La distinction entre XML et RDF, entre Schéma XML et ontologie RDF est-elle ainsi plus claire ? Si c'est le cas, rendez-vous au prochain numéro pour étudier en détail le langage d'ontologie OWL 2...

Structuration RDF XML Causeries OWL TEI Validation XHTML — 

Commentaires

Merci, très clair et à mon avis utile.

Une remarque, cependant, la contrainte de l'ontologie sur les chats dotés de propriétaires est éminemment contestable, probablement liée à l'abus de langage qui autorise les "personnes" à se proclamer "propriétaires" de leur chat, de manière passablement contrefactuelle… :-)

Cf. http://www.simonscat.com/films.html

De rien, avec plaisir.

Ah ! oui, j'étais moi-même un peu dubitatif pour la contrainte avec cette propriété ;-)

C'est clair; je note simplement que tu omets le fait que l'expression en XML elle aussi peut apporter un semantique. Par exemple, un <pc> n'est pas le meme espece d'objet qu'un <phr>, meme qu'ils ont les meme propretes structurales. Ca remonte a l'ancienne distinction entre "document type definition" et "document type declaration" -- TEI augmente la structuration XML avec une semantique, voire une ontologie -- moins elaboree que permettrait RDF peut-etre, mais une ontologie quand meme.

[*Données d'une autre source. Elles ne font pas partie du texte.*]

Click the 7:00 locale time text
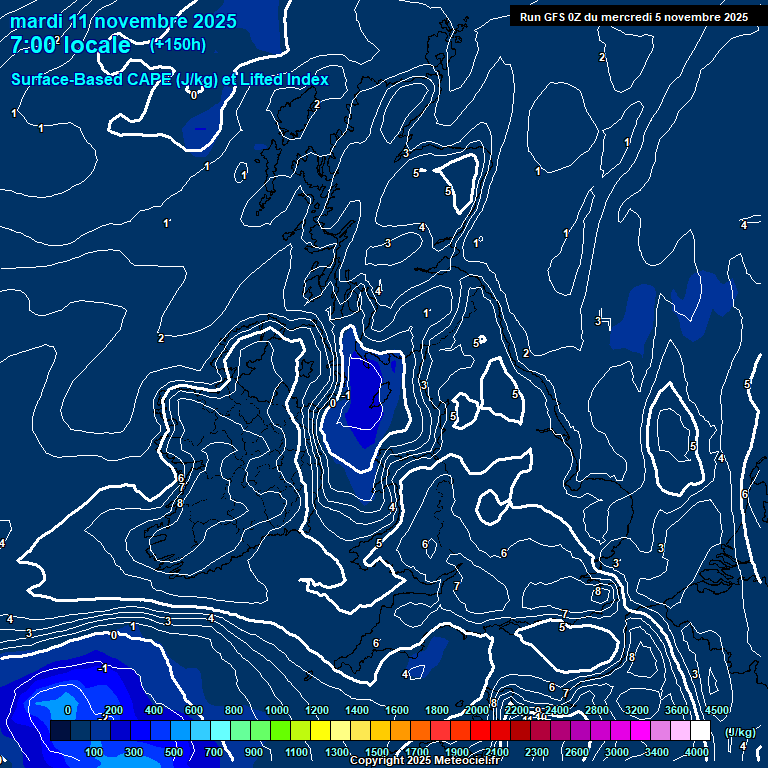This screenshot has height=768, width=768. coord(70,45)
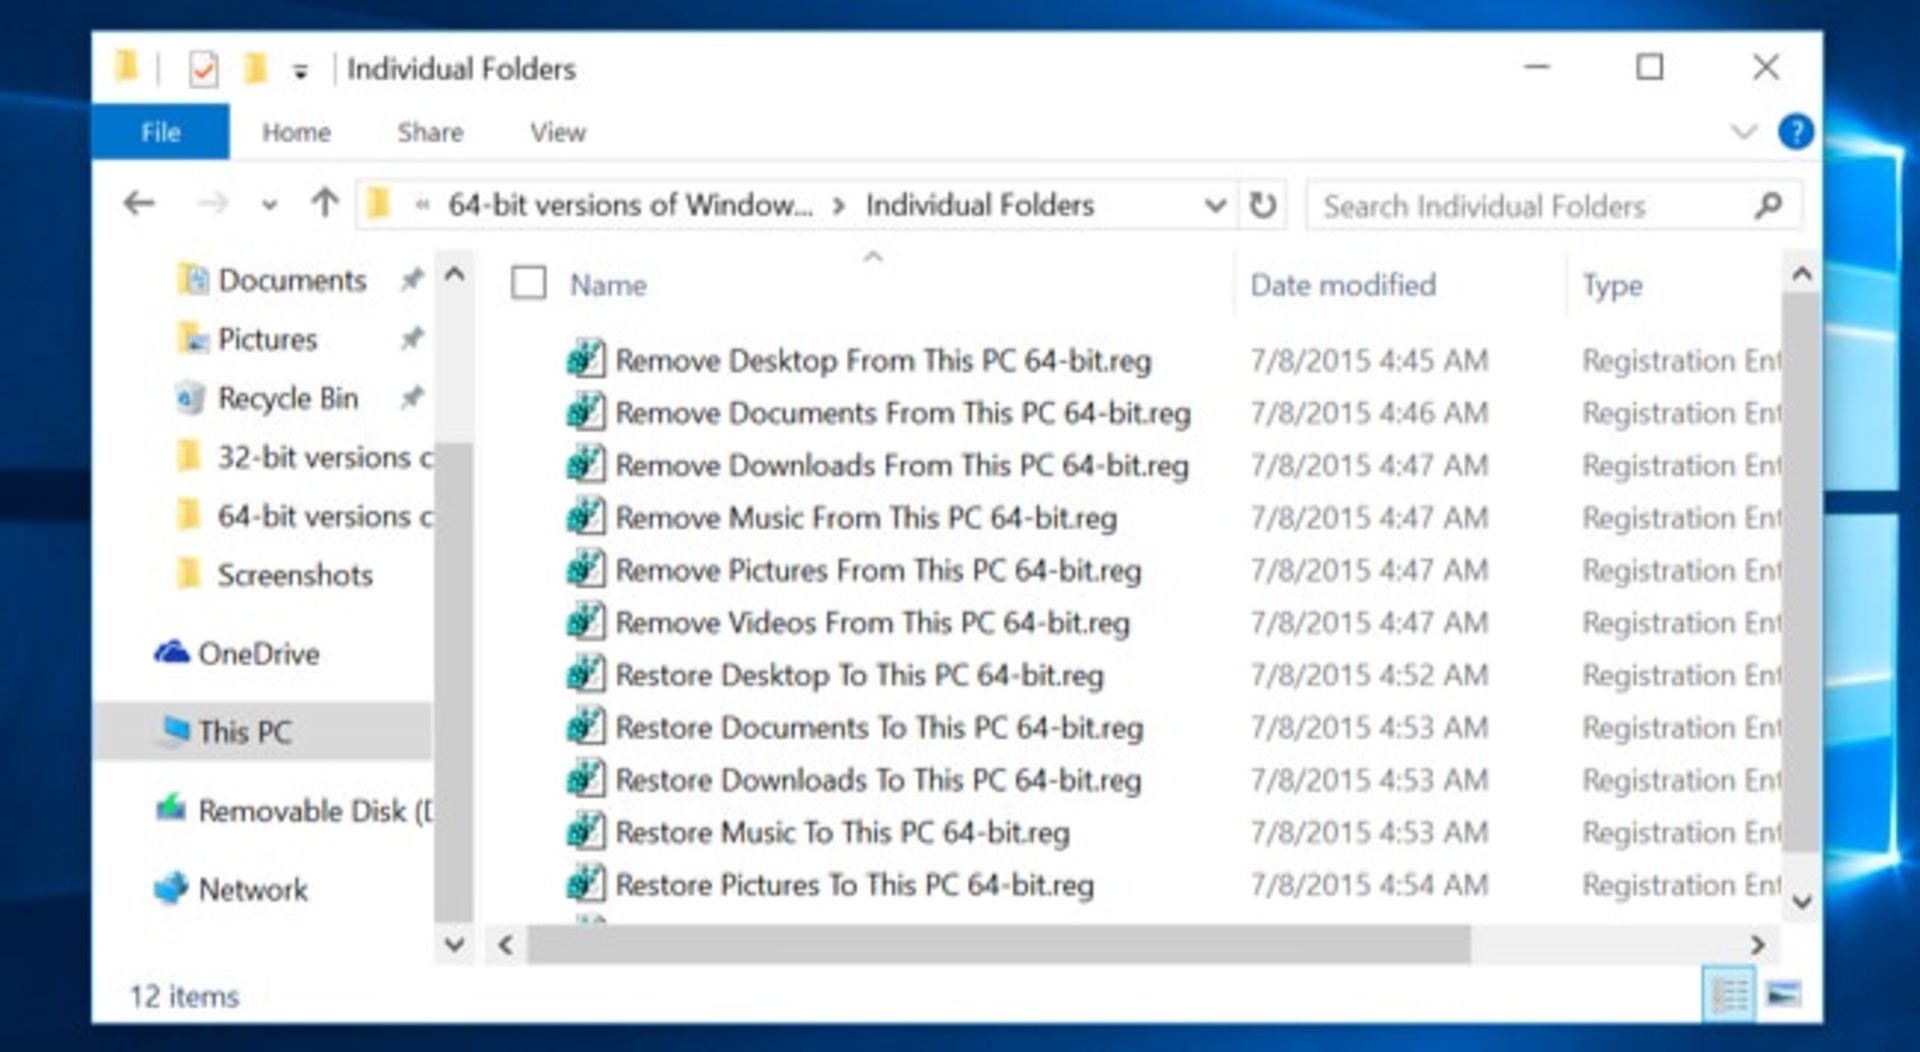
Task: Tick the select-all checkbox beside Name
Action: 528,283
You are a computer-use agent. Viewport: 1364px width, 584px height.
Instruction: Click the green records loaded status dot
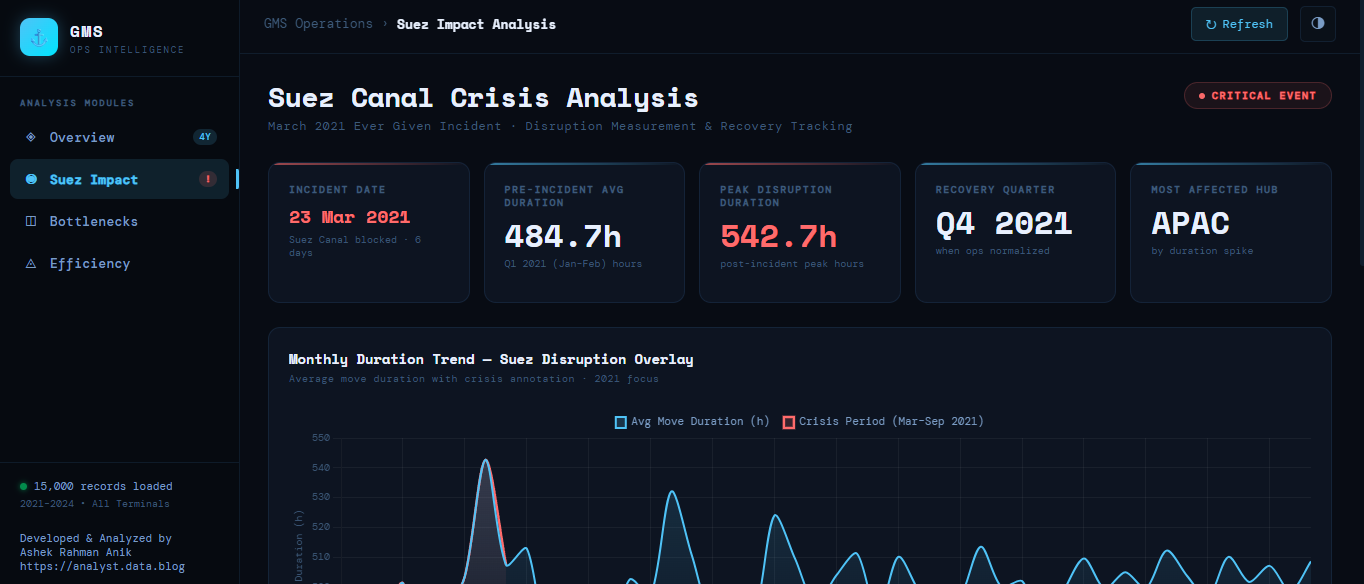23,486
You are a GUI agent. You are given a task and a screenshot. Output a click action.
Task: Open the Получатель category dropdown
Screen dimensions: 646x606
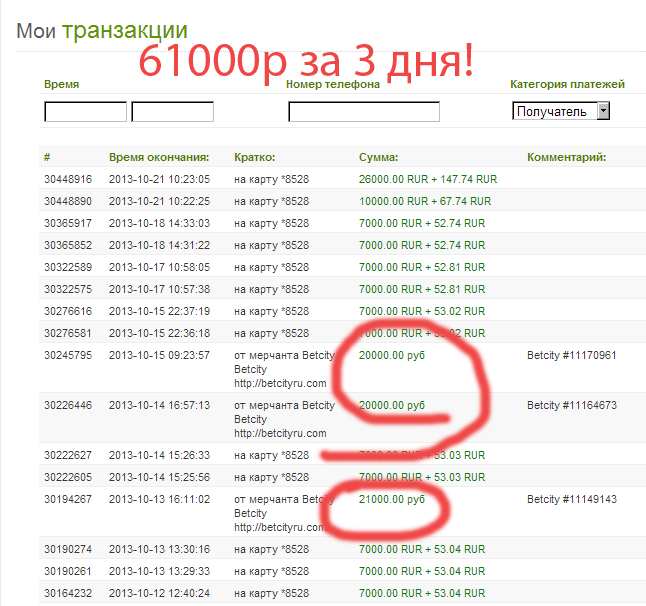[560, 111]
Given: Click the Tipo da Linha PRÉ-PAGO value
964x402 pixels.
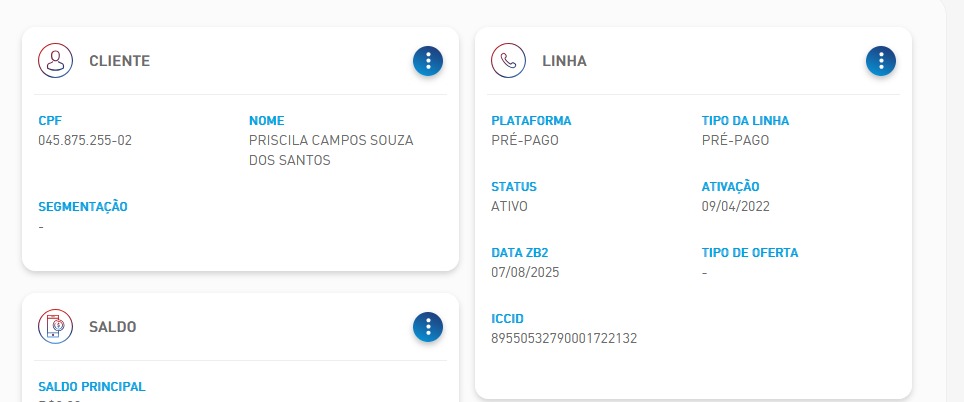Looking at the screenshot, I should coord(735,140).
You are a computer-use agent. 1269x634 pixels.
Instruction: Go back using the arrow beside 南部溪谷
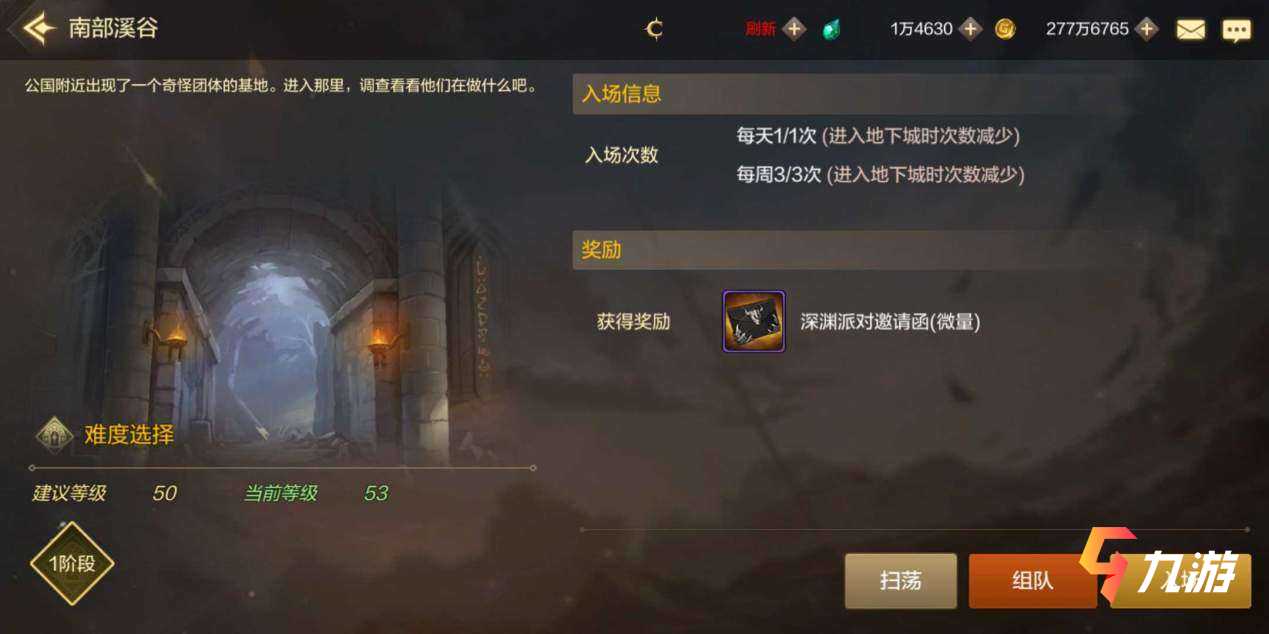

Si je peux me permettre, la conceptualisation TEI, même si elle est partagée, n'est pas explicite pour autant (au sens de Gruber), et sauf erreur de ma part, la seule expression en est le texte des Guidelines. Il me semble que les travaux actuels sur la calculabilité de ses constructions portent essentiellement sur des mappings locaux avec des ontologies de domaine, comme CIDOC/CRM. Est-il envisageable (ou même seulement pertinent) que la TEI au sens large puisse un jour alimenter un raisonneur?

Je me décide enfin à te répondre (j'avoue que la timidité m'a envahi...). La portée pédagogique de ce billet m'a effectivement amené à faire quelques raccourcis et tu m'as pris la main dans le sac (ravi que cela vienne de toi ;-) ). Dans la mesure où il désigne le rôle joué par la portion d'informations encodée, un élément XML porte effectivement une sémantique. Mais cette dernière n'est effective et valable que dans le contexte du document encodé. Bref, c'est la logique du document qu'on encode avec la TEI et non la logique des données qui le composent.

Concernant la TEI, je ne souscris qu'à moitié à la première remarque de JM Destabaux. La structure même de la TEI (je parle bien de l'organisation des éléments et des attributs et leur description et non leur instantiation) dépasse de très loin n'importe quel schéma XML de par l'utilisation de ODD. Nous ne sommes effectivement pas dans l'ontologie (expression de l'ensemble du sens dans une logique formelle), mais nous n'en sommes pas loin. D'ailleurs, je ne fais pas une croix sur l'idée d'exprimer la structure de la TEI en RDF, comme je te l'avais déjà dit, je pense que cela pourrait ouvrir des voies dans l'exploitation du cadre que constitue la TEI et dans l'interopérabilité entre certaines données exprimées avec la TEI et des données équivalentes exprimées en RDF.

Si la TEI permet d'encoder la logique du texte, on pourrait finalement exprimer cette logique en RDF (et là je parle de l'instanciation de la TEI) et la TEI serait alors une ontologie du texte (et non une ontologie des données du texte), je partage l'interrogation de JM Destabaux quant à la pertinence de telles expériences. Est-ce-que cela permettrait de mieux appréhender la logique mise en œuvre dans certains types de textes ? Je ne sais pas. En revanche, une chose est sûre pour moi, j'ai toujours été très dubitatif quant aux expériences d'expressions du CIDOC/CRM avec la TEI auxquelles fait allusion JM Destabaux, car, pour le coup, ce n'est pas le but de XML et les outils ne sont pas adaptés. De même (et tu le sais, cher Lou, car nous en avons plusieurs fois débattu), je continue de penser que la TEI ne doit pas servir à la structuration des métadonnées ou de toutes autres données structurées. La TEI est un cadre pour encoder la structure des textes dans toutes leurs dimensions certes (même dans leur logique), mais pas la logique des données du texte.